TASK GOAL> Check each line below for the word "computer", and copy those that have it.

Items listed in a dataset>
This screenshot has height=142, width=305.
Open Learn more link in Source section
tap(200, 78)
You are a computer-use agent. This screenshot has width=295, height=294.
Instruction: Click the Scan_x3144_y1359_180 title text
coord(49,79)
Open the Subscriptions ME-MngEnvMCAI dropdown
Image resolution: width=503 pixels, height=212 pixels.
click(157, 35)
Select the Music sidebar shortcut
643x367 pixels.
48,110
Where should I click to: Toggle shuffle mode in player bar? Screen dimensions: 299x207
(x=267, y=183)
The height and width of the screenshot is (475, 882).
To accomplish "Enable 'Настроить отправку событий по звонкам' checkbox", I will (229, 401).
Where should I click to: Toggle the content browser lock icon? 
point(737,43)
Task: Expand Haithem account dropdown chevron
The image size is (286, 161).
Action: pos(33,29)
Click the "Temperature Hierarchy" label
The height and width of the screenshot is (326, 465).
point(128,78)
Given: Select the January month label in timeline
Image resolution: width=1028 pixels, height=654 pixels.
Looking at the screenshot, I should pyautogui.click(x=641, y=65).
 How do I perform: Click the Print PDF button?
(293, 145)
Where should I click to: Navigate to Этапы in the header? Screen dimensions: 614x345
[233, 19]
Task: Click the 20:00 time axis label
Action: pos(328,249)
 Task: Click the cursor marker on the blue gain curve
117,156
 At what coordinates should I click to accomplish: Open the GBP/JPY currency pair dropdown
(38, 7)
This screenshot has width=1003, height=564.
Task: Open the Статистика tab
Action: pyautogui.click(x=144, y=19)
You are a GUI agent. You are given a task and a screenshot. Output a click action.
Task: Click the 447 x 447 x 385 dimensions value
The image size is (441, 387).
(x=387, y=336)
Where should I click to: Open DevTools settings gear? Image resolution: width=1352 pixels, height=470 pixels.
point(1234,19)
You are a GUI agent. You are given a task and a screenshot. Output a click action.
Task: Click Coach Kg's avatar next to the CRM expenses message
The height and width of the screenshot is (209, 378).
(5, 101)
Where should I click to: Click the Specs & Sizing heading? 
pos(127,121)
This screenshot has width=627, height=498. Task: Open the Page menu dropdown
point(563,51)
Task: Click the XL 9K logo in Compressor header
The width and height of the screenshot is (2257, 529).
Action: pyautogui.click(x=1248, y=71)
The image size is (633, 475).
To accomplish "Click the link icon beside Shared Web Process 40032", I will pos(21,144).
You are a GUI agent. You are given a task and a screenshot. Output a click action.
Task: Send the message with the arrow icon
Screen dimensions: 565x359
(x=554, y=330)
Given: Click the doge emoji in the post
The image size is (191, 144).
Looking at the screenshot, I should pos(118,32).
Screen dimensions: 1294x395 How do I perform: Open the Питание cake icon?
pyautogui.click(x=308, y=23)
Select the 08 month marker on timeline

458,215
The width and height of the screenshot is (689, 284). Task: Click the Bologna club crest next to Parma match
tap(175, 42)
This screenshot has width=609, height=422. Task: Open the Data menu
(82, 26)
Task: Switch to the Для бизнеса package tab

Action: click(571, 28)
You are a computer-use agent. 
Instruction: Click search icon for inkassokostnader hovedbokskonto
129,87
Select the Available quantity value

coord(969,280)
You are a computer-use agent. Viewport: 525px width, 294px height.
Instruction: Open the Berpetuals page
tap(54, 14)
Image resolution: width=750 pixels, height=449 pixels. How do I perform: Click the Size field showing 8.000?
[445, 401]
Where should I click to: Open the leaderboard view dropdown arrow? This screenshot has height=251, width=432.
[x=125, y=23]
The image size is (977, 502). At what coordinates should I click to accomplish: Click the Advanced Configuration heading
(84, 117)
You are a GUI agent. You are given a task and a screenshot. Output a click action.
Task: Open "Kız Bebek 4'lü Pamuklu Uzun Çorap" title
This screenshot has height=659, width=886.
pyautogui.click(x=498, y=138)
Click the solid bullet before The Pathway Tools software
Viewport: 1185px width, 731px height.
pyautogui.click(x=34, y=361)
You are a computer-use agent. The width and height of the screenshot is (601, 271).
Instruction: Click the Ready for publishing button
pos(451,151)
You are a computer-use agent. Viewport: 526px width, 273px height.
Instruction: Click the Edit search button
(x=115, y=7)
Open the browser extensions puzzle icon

TASK SOLUTION>
You are a computer-use agent. This screenshot has width=295, height=294.
You are a computer-use agent. 
You are a computer-use agent. Viewport: 525px width, 294px height.
You are a computer-use agent. The width and height of the screenshot is (601, 271).
You are a computer-use agent. Viewport: 526px width, 273px height.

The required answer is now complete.